# Pb sur carte mère G5?



## fazou (9 Octobre 2007)

Bonjour, j'ai un souci avec  Pwc G5 Mac os 10.4. On a déjà fait une réinstall complète il y a un mois et à nouveau il mouline sans fin au démarrage.
J'ai testé sans le disque dur, sans la carte graphique, sans le lecteur DVD, tout semble Ok. J'ai réussi à redémarrer sur un cd de Tech tool et je fais des tests.
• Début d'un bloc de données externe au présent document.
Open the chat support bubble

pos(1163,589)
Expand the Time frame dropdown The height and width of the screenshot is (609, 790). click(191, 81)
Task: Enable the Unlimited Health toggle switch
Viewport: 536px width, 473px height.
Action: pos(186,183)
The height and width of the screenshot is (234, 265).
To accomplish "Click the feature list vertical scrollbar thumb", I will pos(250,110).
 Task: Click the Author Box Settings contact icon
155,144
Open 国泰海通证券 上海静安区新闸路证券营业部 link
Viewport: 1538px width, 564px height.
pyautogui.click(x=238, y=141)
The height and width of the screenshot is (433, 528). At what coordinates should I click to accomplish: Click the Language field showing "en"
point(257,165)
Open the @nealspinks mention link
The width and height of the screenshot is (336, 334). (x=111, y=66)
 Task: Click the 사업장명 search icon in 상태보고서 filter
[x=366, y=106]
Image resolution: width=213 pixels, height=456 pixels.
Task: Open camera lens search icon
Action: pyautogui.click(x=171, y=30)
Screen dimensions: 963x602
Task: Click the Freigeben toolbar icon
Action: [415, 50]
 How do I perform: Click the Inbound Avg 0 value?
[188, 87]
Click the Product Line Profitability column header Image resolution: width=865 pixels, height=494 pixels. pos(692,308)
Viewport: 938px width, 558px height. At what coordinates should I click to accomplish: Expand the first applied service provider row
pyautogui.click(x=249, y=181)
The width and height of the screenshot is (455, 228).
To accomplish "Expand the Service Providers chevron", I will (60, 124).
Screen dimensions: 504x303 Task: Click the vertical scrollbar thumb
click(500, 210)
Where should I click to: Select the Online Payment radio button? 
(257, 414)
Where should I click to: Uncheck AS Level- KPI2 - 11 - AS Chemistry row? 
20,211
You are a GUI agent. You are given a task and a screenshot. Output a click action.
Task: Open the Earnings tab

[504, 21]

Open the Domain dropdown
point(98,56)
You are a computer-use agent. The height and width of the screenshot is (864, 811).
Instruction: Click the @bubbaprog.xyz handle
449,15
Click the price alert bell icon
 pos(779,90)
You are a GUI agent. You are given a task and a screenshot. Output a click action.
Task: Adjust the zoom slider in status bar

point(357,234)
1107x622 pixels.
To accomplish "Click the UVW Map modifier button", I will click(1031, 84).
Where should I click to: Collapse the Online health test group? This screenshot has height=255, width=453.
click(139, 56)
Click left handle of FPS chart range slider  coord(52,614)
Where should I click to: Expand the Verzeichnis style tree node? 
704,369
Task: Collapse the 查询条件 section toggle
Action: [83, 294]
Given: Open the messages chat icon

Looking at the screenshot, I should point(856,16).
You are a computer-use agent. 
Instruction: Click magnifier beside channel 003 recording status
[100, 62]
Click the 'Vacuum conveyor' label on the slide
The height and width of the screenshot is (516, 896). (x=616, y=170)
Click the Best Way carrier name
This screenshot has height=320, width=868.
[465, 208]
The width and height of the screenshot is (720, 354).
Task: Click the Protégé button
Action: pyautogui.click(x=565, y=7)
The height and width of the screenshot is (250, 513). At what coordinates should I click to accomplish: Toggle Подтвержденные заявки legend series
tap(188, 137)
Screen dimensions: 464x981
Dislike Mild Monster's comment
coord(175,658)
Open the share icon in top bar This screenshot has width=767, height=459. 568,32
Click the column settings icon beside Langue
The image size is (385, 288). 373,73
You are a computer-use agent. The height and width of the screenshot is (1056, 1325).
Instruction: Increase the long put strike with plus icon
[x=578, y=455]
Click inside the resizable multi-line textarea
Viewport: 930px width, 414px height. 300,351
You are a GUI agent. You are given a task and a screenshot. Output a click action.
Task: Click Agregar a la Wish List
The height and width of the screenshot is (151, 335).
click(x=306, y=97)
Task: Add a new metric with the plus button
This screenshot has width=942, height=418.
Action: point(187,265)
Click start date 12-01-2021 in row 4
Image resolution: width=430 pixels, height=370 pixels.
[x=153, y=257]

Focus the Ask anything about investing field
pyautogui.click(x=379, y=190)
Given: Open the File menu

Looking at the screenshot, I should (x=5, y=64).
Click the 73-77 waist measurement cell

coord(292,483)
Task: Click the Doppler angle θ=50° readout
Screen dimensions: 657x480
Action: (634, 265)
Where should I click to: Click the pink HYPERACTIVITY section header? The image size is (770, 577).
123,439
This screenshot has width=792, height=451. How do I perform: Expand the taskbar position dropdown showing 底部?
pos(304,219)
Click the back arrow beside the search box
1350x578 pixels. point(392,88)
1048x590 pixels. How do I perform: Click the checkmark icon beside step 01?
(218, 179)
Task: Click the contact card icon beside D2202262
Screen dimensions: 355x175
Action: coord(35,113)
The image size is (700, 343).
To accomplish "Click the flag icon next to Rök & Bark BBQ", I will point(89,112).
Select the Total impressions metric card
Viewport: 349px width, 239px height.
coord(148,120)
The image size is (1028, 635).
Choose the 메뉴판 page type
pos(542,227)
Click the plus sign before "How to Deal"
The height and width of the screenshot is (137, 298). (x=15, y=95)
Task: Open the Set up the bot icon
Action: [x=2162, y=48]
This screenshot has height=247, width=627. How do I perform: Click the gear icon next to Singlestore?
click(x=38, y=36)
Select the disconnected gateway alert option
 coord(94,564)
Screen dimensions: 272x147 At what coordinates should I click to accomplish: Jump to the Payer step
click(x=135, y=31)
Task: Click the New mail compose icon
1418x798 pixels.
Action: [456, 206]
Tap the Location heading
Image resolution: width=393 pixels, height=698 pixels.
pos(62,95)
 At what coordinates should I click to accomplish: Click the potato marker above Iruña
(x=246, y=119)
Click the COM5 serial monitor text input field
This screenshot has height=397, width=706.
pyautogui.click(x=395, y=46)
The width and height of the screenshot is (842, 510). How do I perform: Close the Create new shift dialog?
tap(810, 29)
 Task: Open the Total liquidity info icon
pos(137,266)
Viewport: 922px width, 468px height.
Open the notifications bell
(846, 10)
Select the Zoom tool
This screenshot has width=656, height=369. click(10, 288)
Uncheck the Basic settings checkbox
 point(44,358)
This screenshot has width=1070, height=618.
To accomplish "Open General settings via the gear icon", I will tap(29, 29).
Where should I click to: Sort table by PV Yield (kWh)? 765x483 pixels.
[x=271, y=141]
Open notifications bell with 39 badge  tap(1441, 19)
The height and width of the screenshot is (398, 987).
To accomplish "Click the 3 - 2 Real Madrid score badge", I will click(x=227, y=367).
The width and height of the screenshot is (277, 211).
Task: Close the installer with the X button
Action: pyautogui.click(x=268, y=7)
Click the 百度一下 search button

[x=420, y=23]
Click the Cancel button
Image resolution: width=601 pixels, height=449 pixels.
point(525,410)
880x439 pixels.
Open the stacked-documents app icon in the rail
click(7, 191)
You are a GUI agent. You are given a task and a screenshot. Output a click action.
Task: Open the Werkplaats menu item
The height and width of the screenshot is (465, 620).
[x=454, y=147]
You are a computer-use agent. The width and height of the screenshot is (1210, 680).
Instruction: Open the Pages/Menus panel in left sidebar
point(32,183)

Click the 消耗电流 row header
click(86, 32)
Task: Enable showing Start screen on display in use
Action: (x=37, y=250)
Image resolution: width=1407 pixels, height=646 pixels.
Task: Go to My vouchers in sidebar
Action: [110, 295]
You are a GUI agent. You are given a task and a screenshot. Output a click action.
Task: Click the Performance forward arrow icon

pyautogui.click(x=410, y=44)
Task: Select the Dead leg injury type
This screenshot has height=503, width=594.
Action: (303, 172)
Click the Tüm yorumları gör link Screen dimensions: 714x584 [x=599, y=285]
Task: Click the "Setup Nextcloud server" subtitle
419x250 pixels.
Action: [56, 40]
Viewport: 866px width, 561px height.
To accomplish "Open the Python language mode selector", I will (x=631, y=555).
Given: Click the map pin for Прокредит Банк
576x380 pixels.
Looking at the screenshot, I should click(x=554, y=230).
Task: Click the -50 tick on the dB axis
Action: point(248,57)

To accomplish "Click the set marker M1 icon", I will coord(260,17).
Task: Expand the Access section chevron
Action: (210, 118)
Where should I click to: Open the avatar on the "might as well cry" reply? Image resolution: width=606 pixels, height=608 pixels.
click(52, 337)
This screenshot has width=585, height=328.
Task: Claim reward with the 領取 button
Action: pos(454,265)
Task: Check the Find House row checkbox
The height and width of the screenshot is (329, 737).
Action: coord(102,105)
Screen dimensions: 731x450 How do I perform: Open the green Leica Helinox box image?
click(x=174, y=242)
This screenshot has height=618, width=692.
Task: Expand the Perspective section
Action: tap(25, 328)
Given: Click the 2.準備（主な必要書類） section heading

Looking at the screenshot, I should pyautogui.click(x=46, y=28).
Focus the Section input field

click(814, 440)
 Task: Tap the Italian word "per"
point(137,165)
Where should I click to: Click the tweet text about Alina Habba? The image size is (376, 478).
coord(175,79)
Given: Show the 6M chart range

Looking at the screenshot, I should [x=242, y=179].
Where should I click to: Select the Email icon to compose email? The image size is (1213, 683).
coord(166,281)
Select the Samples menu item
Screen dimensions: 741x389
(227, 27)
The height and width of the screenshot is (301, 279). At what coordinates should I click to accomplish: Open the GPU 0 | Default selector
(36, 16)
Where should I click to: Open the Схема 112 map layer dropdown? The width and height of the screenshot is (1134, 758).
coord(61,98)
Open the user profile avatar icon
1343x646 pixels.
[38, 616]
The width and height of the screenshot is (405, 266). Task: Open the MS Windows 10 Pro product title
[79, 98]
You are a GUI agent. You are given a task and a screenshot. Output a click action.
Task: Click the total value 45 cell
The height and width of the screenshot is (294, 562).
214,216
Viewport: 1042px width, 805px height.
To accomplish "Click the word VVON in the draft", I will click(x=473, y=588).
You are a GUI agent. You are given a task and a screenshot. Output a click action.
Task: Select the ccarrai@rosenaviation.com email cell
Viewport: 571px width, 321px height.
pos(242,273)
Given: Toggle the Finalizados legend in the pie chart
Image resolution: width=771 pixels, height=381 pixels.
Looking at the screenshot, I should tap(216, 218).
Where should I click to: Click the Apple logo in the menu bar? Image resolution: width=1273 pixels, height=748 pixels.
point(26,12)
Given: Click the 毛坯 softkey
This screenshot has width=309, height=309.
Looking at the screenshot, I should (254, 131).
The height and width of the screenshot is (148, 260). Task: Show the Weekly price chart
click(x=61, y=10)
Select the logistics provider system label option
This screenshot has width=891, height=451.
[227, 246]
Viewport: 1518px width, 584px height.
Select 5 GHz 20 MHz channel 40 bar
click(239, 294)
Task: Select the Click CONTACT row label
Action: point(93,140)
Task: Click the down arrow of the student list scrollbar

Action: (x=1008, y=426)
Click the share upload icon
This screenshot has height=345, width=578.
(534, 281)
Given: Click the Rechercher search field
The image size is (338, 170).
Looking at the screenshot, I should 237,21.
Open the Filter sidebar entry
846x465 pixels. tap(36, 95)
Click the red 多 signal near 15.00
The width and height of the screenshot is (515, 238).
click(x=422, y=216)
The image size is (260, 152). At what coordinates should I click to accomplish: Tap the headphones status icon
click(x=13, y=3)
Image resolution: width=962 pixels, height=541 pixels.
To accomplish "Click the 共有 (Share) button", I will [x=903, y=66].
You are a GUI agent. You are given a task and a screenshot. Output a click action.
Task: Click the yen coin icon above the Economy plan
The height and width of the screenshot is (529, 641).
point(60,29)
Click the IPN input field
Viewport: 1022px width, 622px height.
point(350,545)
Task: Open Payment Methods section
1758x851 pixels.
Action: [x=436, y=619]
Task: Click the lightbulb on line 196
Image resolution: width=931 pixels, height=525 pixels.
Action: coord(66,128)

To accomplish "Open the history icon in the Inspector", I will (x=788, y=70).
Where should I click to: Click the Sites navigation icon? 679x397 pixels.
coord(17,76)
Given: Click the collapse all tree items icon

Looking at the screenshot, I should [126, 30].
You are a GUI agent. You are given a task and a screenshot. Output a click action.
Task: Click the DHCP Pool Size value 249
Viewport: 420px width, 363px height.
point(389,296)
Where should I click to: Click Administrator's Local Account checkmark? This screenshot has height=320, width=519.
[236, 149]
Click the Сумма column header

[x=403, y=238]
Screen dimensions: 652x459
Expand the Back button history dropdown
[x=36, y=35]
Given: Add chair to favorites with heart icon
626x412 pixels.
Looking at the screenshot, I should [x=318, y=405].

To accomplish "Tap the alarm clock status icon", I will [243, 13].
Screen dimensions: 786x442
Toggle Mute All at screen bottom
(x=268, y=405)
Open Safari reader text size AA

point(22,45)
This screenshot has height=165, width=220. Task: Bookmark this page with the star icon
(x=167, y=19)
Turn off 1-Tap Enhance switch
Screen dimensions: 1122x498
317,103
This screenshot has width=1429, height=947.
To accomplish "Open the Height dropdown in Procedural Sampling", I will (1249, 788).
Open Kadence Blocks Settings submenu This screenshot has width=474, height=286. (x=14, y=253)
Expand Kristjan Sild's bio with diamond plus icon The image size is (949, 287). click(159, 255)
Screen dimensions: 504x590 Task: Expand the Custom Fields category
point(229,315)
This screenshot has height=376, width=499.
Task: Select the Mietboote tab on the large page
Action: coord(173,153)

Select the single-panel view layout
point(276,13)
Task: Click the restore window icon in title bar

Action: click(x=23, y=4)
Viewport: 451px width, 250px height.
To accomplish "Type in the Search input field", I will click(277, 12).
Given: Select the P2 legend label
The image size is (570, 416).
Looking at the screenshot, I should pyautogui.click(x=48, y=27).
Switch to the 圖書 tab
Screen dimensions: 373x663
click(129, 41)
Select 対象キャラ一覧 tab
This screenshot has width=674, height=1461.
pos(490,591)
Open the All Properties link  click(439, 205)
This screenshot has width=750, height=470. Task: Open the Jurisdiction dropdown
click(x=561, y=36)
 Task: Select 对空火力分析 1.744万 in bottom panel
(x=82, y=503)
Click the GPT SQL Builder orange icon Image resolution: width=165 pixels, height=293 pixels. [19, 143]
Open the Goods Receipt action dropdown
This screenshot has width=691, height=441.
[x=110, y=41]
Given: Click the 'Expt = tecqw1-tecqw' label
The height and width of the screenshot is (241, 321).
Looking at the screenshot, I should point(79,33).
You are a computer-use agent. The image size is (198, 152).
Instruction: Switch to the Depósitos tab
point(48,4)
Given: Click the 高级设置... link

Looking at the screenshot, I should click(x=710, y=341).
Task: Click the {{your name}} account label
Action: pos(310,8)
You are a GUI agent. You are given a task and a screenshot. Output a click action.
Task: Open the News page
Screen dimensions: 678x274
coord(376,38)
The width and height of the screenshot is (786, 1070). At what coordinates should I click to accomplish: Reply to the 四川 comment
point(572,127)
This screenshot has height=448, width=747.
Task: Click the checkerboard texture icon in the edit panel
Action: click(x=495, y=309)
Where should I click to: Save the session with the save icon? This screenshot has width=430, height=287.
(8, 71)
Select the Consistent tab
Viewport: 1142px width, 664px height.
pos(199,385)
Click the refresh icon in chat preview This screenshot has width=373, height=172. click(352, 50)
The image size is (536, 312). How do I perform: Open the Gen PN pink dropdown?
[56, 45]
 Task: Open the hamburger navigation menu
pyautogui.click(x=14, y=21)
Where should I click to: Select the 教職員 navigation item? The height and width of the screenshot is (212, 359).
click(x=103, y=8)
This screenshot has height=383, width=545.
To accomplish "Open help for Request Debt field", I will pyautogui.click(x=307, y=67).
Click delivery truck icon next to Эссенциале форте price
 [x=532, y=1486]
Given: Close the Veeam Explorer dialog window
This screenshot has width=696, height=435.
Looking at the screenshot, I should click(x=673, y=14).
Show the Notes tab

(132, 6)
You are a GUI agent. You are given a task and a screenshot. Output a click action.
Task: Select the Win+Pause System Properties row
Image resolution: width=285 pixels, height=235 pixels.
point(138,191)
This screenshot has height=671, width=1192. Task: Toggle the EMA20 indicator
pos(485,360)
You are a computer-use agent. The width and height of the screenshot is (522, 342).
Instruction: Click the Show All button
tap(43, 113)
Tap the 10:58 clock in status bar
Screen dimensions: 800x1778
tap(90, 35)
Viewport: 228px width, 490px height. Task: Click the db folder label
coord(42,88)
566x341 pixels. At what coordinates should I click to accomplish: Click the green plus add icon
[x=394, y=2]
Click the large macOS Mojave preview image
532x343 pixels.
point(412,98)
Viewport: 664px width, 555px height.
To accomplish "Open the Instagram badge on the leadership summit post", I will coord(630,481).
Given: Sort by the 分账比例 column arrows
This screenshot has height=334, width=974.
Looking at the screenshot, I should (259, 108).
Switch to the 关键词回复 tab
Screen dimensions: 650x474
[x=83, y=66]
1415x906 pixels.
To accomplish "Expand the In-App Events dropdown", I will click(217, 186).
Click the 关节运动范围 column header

Ce qui m'inquiète, c'est qu'il y a une lumière rouge allumée en permanence sur la carte mère côté allumage.
Quelqu'un sait-il d'où vient le pb?
Merci​


----------



## fazou (18 Octobre 2007)

Bon, j'ai trouvé, je vous laisse l'info si ça peut servir:
J'ai installé un nouveau disque dur, refait l'install.
La lumière rouge est normale sur les cartes des anciens G5.
Les ventilos tournent moins fort dès les premières mises à jour.
Par contre, je conseille de faire d'abord la mise à jour système seule, puis ensuite Java, ITunes, etc. parce que j'ai eu des problèmes de redémarrage en voulant tout mettre à jour en même temps.


----------